The CEO and corporate reputation

A catalysing factor in the spread of stakeholder-driven leadership is the recognition that one of the greatest contributors to a company’s reputation is the profile of its CEO.

The interconnectedness of the digital world, the 24/7 news cycle, the hypertransparency that brings boardroom discussions into the public domain, have all made the visibility of CEOs greater and more significant than in any previous era. 

Pressure from climate change campaigns, Black Lives Matter protests, and the expectation for businesses to support wider society during Covid has sparked demand by stakeholders for greater accountability, more involvement in corporate policy, and greater transparency in business decisions. In the eyes of the stakeholder, the CEO is the manifestation of the organisation. Their actions, what they say, and what they might fail to achieve will be scrutinised, shared and amplified in ways that weren’t possible before the advent of social media and digital news.

The onus on the CEO to embody the company can endow their position with a degree of fragility. If a CEO’s actions pose a risk to a company’s reputation, then they will be replaced, often swiftly and unceremoniously.

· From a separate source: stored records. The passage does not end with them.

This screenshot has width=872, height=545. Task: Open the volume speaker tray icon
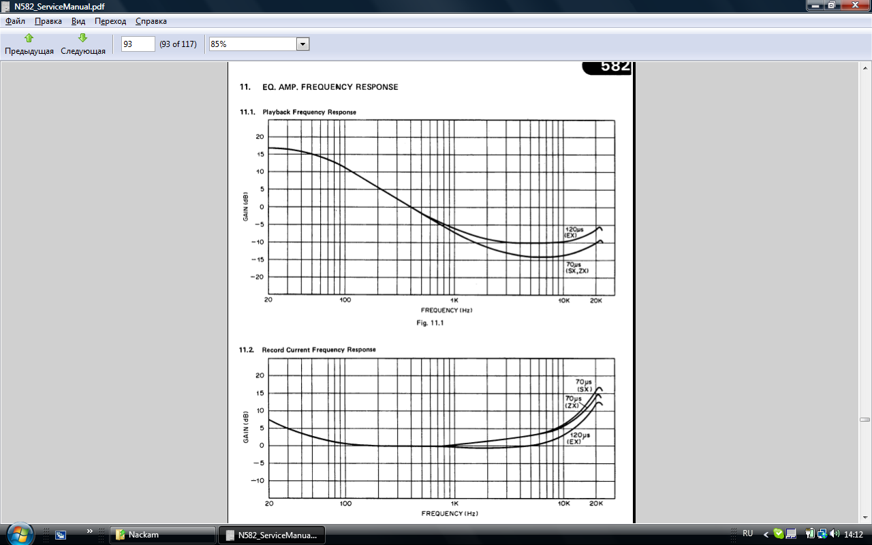coord(835,534)
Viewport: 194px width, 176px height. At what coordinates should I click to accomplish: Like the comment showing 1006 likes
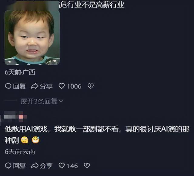click(62, 86)
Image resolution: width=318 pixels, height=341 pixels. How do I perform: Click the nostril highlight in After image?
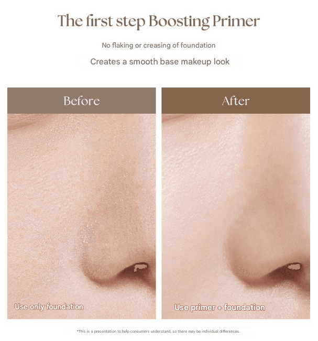[x=294, y=266]
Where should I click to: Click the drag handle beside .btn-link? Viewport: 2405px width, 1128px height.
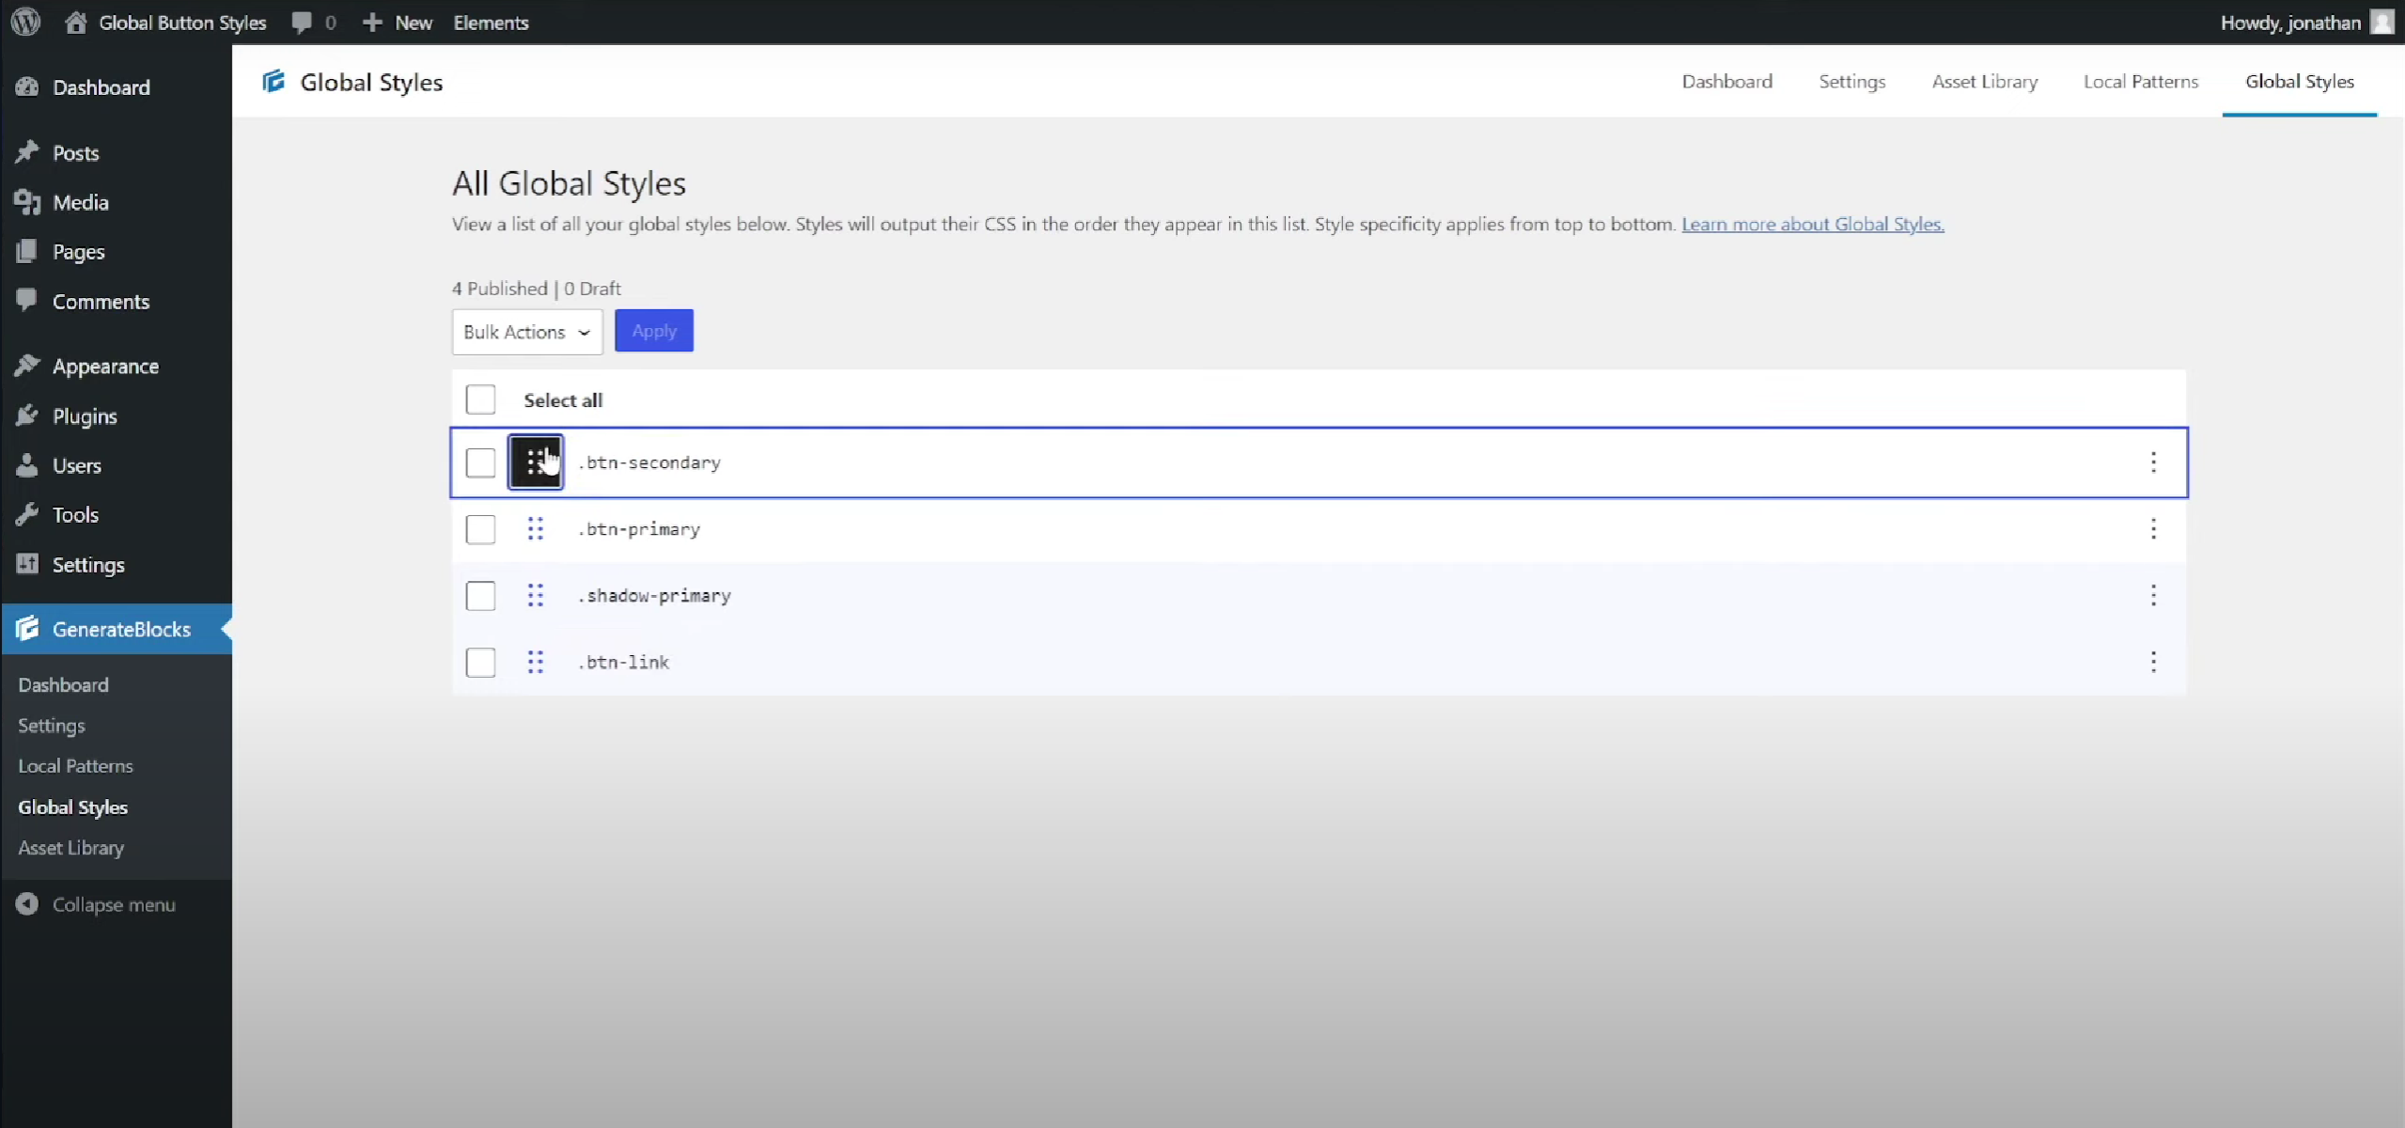535,662
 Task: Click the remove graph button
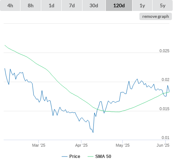(x=155, y=16)
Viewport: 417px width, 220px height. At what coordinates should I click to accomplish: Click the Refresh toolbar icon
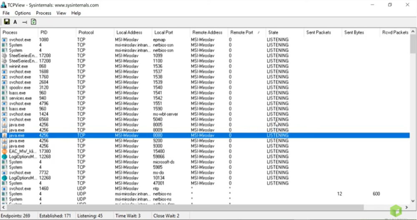[33, 22]
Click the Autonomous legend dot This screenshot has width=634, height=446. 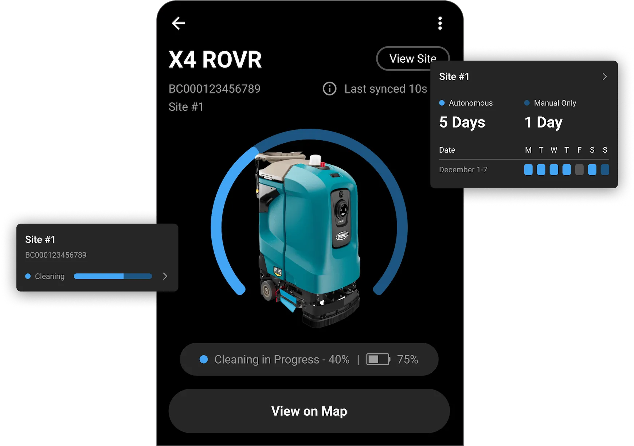click(x=442, y=103)
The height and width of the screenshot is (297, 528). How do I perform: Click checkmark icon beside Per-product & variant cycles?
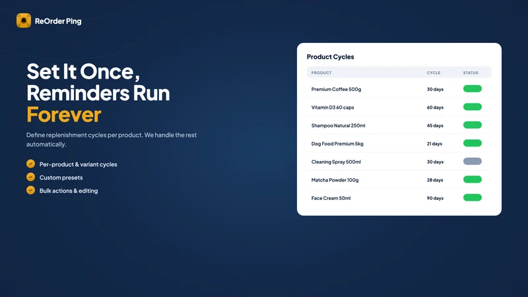point(30,164)
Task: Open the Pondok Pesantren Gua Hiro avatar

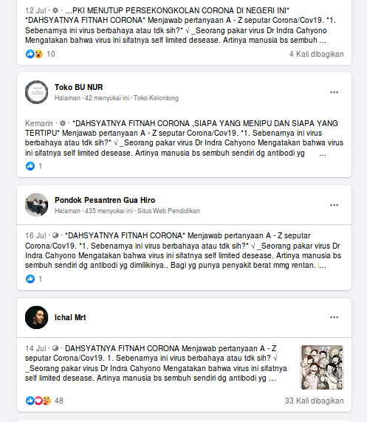Action: pos(37,205)
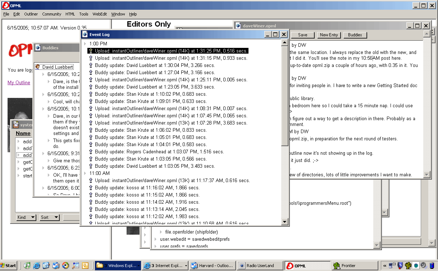Click the upload icon at the 11:17:37 AM entry
The image size is (438, 271).
click(x=91, y=181)
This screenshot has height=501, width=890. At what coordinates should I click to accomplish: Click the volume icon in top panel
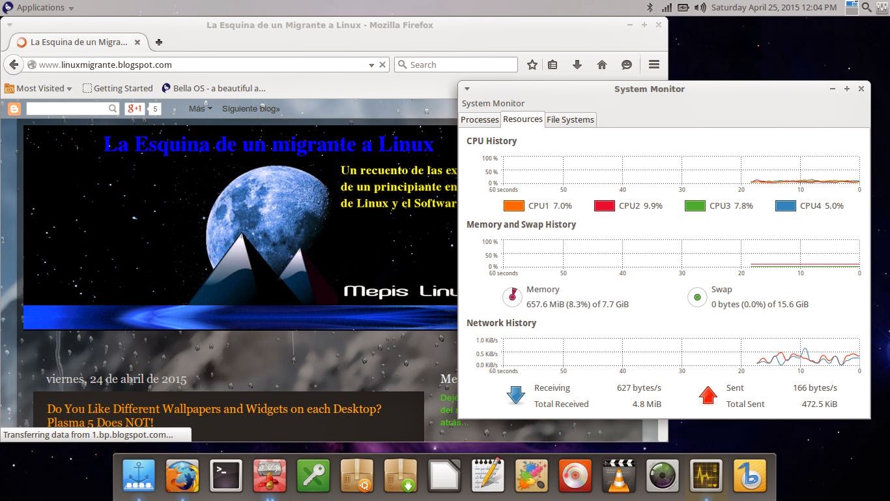point(700,8)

Failing to counteract issues likely to damage corporate reputation presents such a risk. After a single term at the top, McKinsey’s global managing partner Kevin Sneader is to be replaced. The move is arguably an attempt by the business to distance itself from a string of controversies during Sneader’s tenure. These include a £600m lawsuit settlement over its role in fuelling the US opioid crisis; contracts with companies embroiled in corruption scandals in South Africa and Angola; and consulting work with US Citizenship and Immigration Services during the Trump regime’s much-criticised separation of migrant children from their parents.

The future of leadership and reputation

The CEO’s reputation is now more closely entwined with that of the corporation they lead than ever before. While shifting trends in leadership styles will continue to emerge in response to changing economic and social conditions, the new era of stakeholder capitalism heralds a unifying theme that is unlikely to recede.

Whatever their management model, the CEO will be required to employ a stakeholder engagement strategy in order to connect with their company’s most influential stakeholder groups and understand their priorities. 

This does not translate into a one-size-fits-all approach. The primary stakeholders of one organisation will be different from those in another sector, and its leadership will need to factor in different priorities. Stakeholder analysis can identify exactly whose interests need to be engaged. But the principle remains the same. CEOs need to be aware of the trends in sentiment among their particular stakeholders, and their leadership style must reflect that. 

While CEOs should anticipate shifts in the predominance of individual stakeholder groups over time, reflecting shifting societal and business priorities, they should not expect a return to the mono-stakeholder, shareholder-centric way of operating. The framework has been permanently redesigned, and leadership styles will simply take on different configurations within that new model – all of them impacting corporate reputation.